Martin Vander Weyer Martin Vander Weyer

The eurozone is strong enough to kick out Greece if Syriza wins

Plus: France’s latest eruption of bureaucracy, and the Chinese bid for Club Med

issue 10 January 2015

Ever since European Central Bank president Mario Draghi declared himself ready, in July 2012, ‘to do whatever it takes to preserve the euro’, the likely disintegration of the single currency — as predicted by pundits such as yours truly over the preceding years — has all but disappeared from the comment agenda. The combination of a persuasive ECB leader with reform in some bailed-out eurozone states (notably Ireland and Spain) and an easing of bond market pressures, plus the iron will of Germany to see the euro survive, drove the break-up argument into retreat. Indeed it seemed for a while to have been vanquished, and that ex-president Valéry Giscard d’Estaing had been right when he told me, also in 2012, that ‘what you have been writing about the euro is completely crazy’.
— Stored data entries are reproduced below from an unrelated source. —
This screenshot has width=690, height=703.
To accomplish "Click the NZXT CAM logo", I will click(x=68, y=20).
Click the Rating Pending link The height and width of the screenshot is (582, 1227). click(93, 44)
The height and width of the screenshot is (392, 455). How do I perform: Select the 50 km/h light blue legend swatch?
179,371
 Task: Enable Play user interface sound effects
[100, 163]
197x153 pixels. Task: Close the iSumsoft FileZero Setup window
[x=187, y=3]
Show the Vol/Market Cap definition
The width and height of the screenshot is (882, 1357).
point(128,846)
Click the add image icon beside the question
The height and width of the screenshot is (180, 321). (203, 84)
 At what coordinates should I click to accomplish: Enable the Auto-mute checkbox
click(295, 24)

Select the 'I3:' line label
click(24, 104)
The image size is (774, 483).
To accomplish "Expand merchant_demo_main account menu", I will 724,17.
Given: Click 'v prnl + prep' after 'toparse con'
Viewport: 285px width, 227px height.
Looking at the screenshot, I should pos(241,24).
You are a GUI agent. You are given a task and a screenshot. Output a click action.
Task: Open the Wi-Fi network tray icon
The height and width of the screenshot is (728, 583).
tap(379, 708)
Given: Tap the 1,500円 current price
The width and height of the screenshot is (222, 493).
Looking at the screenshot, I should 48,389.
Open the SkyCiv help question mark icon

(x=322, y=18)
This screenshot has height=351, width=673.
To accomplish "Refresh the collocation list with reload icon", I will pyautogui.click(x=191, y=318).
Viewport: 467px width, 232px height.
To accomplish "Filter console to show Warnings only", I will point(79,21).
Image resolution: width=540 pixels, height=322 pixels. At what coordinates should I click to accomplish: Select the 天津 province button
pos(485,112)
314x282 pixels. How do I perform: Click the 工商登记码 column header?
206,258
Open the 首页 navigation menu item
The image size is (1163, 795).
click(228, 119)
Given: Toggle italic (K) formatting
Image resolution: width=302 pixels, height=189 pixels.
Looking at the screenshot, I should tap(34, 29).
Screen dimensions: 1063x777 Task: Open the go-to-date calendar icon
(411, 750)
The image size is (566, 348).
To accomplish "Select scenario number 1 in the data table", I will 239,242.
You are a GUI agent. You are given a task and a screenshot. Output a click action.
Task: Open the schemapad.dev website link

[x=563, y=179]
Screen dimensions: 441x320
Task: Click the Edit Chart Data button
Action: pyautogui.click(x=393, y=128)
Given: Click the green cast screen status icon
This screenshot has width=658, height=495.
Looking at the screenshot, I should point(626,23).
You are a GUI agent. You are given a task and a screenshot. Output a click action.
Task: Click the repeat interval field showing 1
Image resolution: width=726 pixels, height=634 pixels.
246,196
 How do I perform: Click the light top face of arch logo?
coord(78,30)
But now the exit of Greece is back on the cards — and the accession of Lithuania as the eurozone’s 19th member (or, as it may be, early substitute as the 18th) is a reminder that currencies are dynamic reflections of political reality rather than static institutions in themselves. On 25 January, a Greek election may bring to power the hard-left Syriza party, which will seek to reverse austerity measures and renegotiate bailout debts. The Germans have been emitting mixed signals — that EU powers cannot be ‘blackmailed’ by Syriza, but that they do not wish anyone to leave the euro. In the end, however, the choice for Europe’s leaders may be between blatantly undermining a Syriza regime in the hope that it falls before it does irreparable harm — a very dangerous game — and issuing a serious ultimatum for expulsion.

At an earlier stage in this game, that second choice was impossible because of the domino risk; now, arguably, the rest of the bloc looks relatively stable, if economically stagnant, while Greece is a sore thumb.